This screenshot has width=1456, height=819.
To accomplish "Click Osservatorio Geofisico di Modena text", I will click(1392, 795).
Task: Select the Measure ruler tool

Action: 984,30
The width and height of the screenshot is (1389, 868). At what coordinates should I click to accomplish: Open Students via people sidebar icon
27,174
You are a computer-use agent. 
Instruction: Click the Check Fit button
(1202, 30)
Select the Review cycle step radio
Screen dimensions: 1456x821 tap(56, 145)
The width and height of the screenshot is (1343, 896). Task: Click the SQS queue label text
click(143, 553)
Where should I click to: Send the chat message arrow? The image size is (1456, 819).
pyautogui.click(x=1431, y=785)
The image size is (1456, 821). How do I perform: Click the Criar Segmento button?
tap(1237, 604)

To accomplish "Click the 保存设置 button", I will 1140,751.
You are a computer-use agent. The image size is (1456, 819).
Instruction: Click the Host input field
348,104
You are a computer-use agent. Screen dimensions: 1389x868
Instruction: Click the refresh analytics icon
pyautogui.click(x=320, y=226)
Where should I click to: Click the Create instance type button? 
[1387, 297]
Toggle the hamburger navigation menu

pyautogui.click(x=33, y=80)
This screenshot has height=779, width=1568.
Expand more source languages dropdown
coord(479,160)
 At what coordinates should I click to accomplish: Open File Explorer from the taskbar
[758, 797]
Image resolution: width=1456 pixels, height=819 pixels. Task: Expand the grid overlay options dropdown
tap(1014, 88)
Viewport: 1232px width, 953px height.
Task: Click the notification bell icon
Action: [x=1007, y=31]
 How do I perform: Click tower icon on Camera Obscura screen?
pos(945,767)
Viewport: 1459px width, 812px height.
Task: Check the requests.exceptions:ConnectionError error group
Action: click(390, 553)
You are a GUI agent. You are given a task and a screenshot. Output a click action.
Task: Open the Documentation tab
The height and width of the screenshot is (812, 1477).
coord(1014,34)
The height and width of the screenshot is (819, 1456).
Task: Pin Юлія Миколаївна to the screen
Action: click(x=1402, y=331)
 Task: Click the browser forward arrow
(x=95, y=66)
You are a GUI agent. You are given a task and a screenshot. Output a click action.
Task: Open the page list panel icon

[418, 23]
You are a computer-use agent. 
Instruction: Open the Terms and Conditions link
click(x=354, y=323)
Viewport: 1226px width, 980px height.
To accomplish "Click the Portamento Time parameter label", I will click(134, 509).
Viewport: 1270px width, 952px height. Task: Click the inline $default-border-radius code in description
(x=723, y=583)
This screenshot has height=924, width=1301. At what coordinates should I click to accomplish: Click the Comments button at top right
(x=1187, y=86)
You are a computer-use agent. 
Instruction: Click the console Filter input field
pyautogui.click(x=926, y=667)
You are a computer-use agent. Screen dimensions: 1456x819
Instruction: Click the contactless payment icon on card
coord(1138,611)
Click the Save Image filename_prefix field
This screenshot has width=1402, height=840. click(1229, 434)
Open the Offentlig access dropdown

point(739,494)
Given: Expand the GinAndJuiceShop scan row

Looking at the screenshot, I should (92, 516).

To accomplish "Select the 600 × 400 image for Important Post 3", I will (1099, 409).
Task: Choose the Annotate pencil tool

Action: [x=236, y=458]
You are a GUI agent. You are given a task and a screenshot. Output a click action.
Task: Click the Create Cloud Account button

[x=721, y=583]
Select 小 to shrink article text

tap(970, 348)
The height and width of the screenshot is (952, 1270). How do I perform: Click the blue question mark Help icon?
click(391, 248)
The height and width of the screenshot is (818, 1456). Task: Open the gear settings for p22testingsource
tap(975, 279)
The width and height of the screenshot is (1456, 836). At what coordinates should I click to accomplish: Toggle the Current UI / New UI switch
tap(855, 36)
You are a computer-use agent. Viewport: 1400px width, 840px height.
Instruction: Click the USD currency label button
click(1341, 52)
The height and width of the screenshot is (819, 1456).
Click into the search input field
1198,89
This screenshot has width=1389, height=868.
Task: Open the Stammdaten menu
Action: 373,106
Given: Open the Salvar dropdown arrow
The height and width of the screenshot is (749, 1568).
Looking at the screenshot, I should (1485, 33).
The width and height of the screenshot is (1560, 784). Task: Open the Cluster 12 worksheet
== == ==
▸ TASK DESCRIPTION:
Return the listing in full, matching each word exactly.

▸ ANSWER BELOW:
This screenshot has width=1456, height=819.
To accomplish "Click Osservatorio Geofisico di Modena text", I will click(1392, 795).
Task: Select the Measure ruler tool

Action: 984,30
The width and height of the screenshot is (1389, 868). At what coordinates should I click to accomplish: Open Students via people sidebar icon
27,174
You are a computer-use agent. 
Instruction: Click the Check Fit button
(1202, 30)
Select the Review cycle step radio
Screen dimensions: 1456x821 tap(56, 145)
The width and height of the screenshot is (1343, 896). Task: Click the SQS queue label text
click(143, 553)
Where should I click to: Send the chat message arrow? The image size is (1456, 819).
pyautogui.click(x=1431, y=785)
The image size is (1456, 821). How do I perform: Click the Criar Segmento button?
tap(1237, 604)

To accomplish "Click the 保存设置 button", I will 1140,751.
You are a computer-use agent. The image size is (1456, 819).
Instruction: Click the Host input field
348,104
You are a computer-use agent. Screen dimensions: 1389x868
Instruction: Click the refresh analytics icon
pyautogui.click(x=320, y=226)
Where should I click to: Click the Create instance type button? 
[1387, 297]
Toggle the hamburger navigation menu

pyautogui.click(x=33, y=80)
This screenshot has height=779, width=1568.
Expand more source languages dropdown
coord(479,160)
 At what coordinates should I click to accomplish: Open File Explorer from the taskbar
[758, 797]
Image resolution: width=1456 pixels, height=819 pixels. Task: Expand the grid overlay options dropdown
tap(1014, 88)
Viewport: 1232px width, 953px height.
Task: Click the notification bell icon
Action: [x=1007, y=31]
 How do I perform: Click tower icon on Camera Obscura screen?
pos(945,767)
Viewport: 1459px width, 812px height.
Task: Check the requests.exceptions:ConnectionError error group
Action: click(390, 553)
You are a GUI agent. You are given a task and a screenshot. Output a click action.
Task: Open the Documentation tab
The height and width of the screenshot is (812, 1477).
coord(1014,34)
The height and width of the screenshot is (819, 1456).
Task: Pin Юлія Миколаївна to the screen
Action: click(x=1402, y=331)
 Task: Click the browser forward arrow
(x=95, y=66)
You are a GUI agent. You are given a task and a screenshot. Output a click action.
Task: Open the page list panel icon

[418, 23]
You are a computer-use agent. 
Instruction: Open the Terms and Conditions link
click(x=354, y=323)
Viewport: 1226px width, 980px height.
To accomplish "Click the Portamento Time parameter label", I will click(134, 509).
Viewport: 1270px width, 952px height. Task: Click the inline $default-border-radius code in description
(x=723, y=583)
This screenshot has height=924, width=1301. At what coordinates should I click to accomplish: Click the Comments button at top right
(x=1187, y=86)
You are a computer-use agent. 
Instruction: Click the console Filter input field
pyautogui.click(x=926, y=667)
You are a computer-use agent. Screen dimensions: 1456x819
Instruction: Click the contactless payment icon on card
coord(1138,611)
Click the Save Image filename_prefix field
This screenshot has width=1402, height=840. click(1229, 434)
Open the Offentlig access dropdown

point(739,494)
Given: Expand the GinAndJuiceShop scan row

Looking at the screenshot, I should (92, 516).

To accomplish "Select the 600 × 400 image for Important Post 3", I will (1099, 409).
Task: Choose the Annotate pencil tool

Action: [x=236, y=458]
You are a GUI agent. You are given a task and a screenshot. Output a click action.
Task: Click the Create Cloud Account button

[x=721, y=583]
Select 小 to shrink article text

tap(970, 348)
The height and width of the screenshot is (952, 1270). How do I perform: Click the blue question mark Help icon?
click(391, 248)
The height and width of the screenshot is (818, 1456). Task: Open the gear settings for p22testingsource
tap(975, 279)
The width and height of the screenshot is (1456, 836). At what coordinates should I click to accomplish: Toggle the Current UI / New UI switch
tap(855, 36)
You are a computer-use agent. Viewport: 1400px width, 840px height.
Instruction: Click the USD currency label button
click(1341, 52)
The height and width of the screenshot is (819, 1456).
Click into the search input field
1198,89
This screenshot has width=1389, height=868.
Task: Open the Stammdaten menu
Action: 373,106
Given: Open the Salvar dropdown arrow
The height and width of the screenshot is (749, 1568).
Looking at the screenshot, I should (1485, 33).
The width and height of the screenshot is (1560, 784). Task: Open the Cluster 12 worksheet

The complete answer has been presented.